La mesure envisagée par l’agence du médicament — relayée ces dernières semaines par des titres spécialisés comme le Quotidien du Pharmacien — est, à ce titre, le dernier épisode d’un long feuilleton qui l’a vu peu à peu durcir ses positions face à cette famille de traitements.

En 2023, elle avait pour la première fois déconseillé explicitement leur utilisation. Cette décision avait, pour un temps, fait décliner les ventes de traitements anti-rhume. Mais celles-ci rebondissent depuis septembre, une situation que l’ANSM juge particulièrement préoccupante « en amont de la saison hivernale » et son cortège de maladies.

« Des risques graves au regard de bénéfices modestes »

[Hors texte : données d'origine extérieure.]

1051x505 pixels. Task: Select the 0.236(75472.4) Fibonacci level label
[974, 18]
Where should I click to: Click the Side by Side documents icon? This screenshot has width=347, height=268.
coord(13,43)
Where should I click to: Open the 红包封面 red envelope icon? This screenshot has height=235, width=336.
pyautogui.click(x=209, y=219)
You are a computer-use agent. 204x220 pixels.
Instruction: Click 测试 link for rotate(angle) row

Pourquoi ne pas interdire purement et simplement ces médicaments ? Les autorités sanitaires françaises expliquent régulièrement avoir les mains liées par la réglementation européenne, qui soumet le retrait d’une autorisation à l’avis de l’Agence européenne du médicament (EMA). Or, celle-ci a estimé l’an dernier que les traitements anti-rhume concernés ne présentaient pas de risques suffisants pour les interdire, même si elle a imposé de nouvelles contre-indications.

Cet avis s’explique par le fait que les effets secondaires graves restent très rares. Ils sont quelques-uns à être signalés chaque année et, en France, aucun décès n’a été rapporté. Les autorités européennes et françaises sont donc en désaccord, les secondes estimant que le risque, même faible, est inacceptable au vu du caractère bénin de la maladie traitée : un simple rhume. « Un trop grand nombre de patients reste ainsi exposé à des risques graves au regard des bénéfices modestes de ces médicaments », juge l’ANSM.

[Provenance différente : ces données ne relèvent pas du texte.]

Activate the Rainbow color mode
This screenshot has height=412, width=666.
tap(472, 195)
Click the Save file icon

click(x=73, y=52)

Cette position va dans le sens des principales sociétés savantes françaises – ORL, médecins généralistes, pharmaciens – qui s’opposent toutes à l’usage de ces médicaments. Elle risque en revanche de froisser les pharmaciens, dont nombre de représentants estiment qu’une telle restriction réduit injustement l’éventail de médicaments à proposer à leurs clients enrhumés, dans un contexte marqué par une difficulté récurrente à obtenir des rendez-vous médicaux.

« Ça va devenir compliqué pour nous de répondre aux problèmes des patients, les gens n’auront plus de médecin et nous, on ne pourra plus rien conseiller », estime, dans le Quotidien du Pharmacien, Béatrice Clairaz-Mahiou, coprésidente de la Société francophone des sciences pharmaceutiques officinales (SFSPO).

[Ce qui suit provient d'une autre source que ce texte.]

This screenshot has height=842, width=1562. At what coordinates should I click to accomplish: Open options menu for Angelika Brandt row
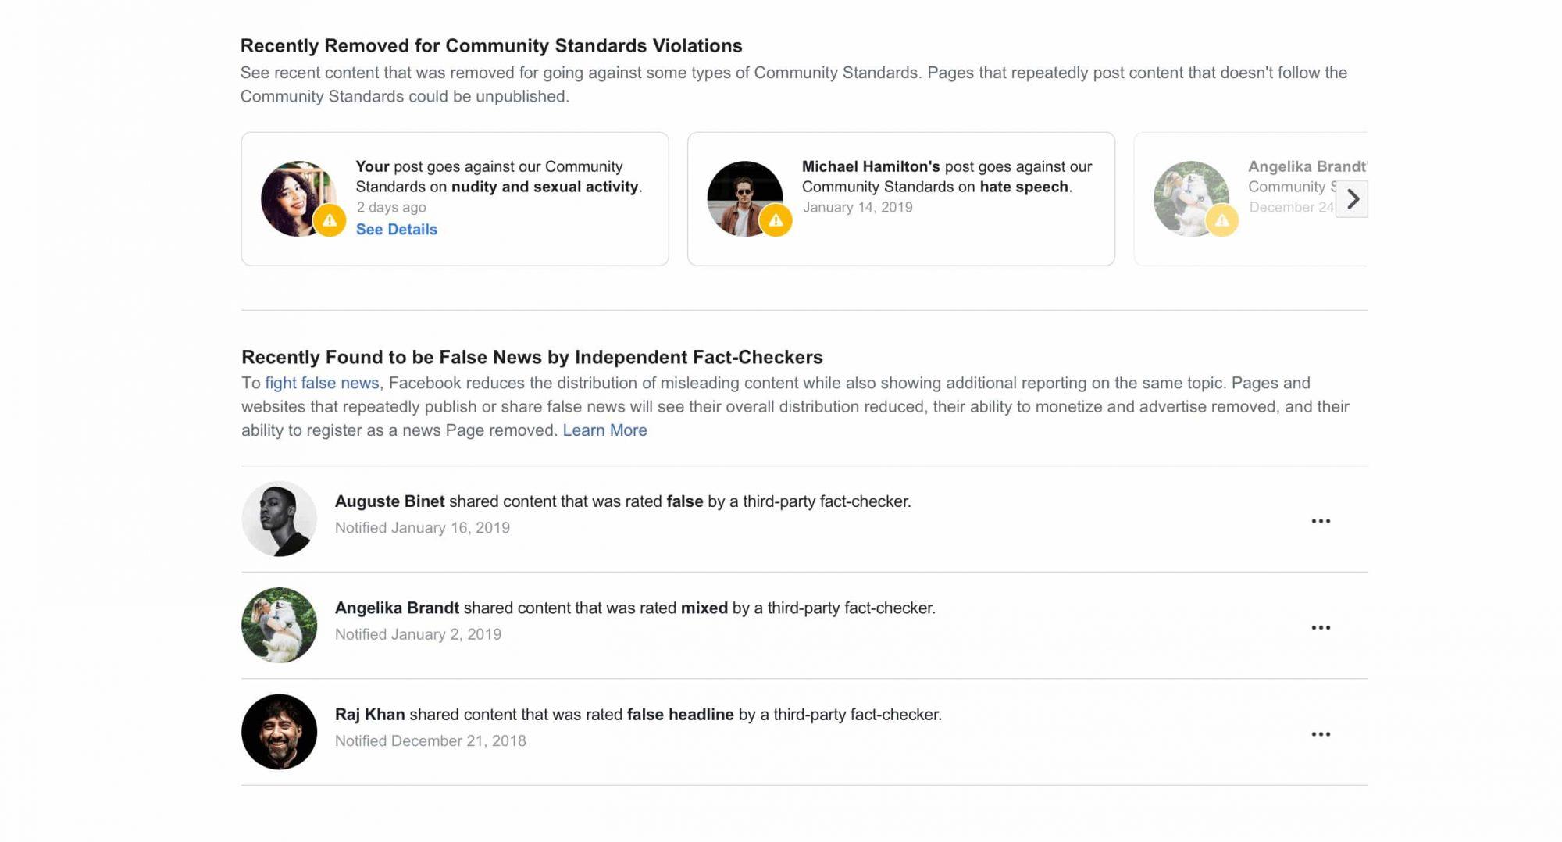click(x=1321, y=627)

Mais, pour d’autres observateurs, les autorités sanitaires ont, au contraire, été d’ores et déjà trop longues à réagir. « Les soignants ont mieux à faire que de passer du temps à déconseiller aux patients un médicament qui devrait être retiré du marché », estimait en début d’année la revue indépendante Prescrire, voyant dans la décision européenne une « occasion ratée de protéger les patients ».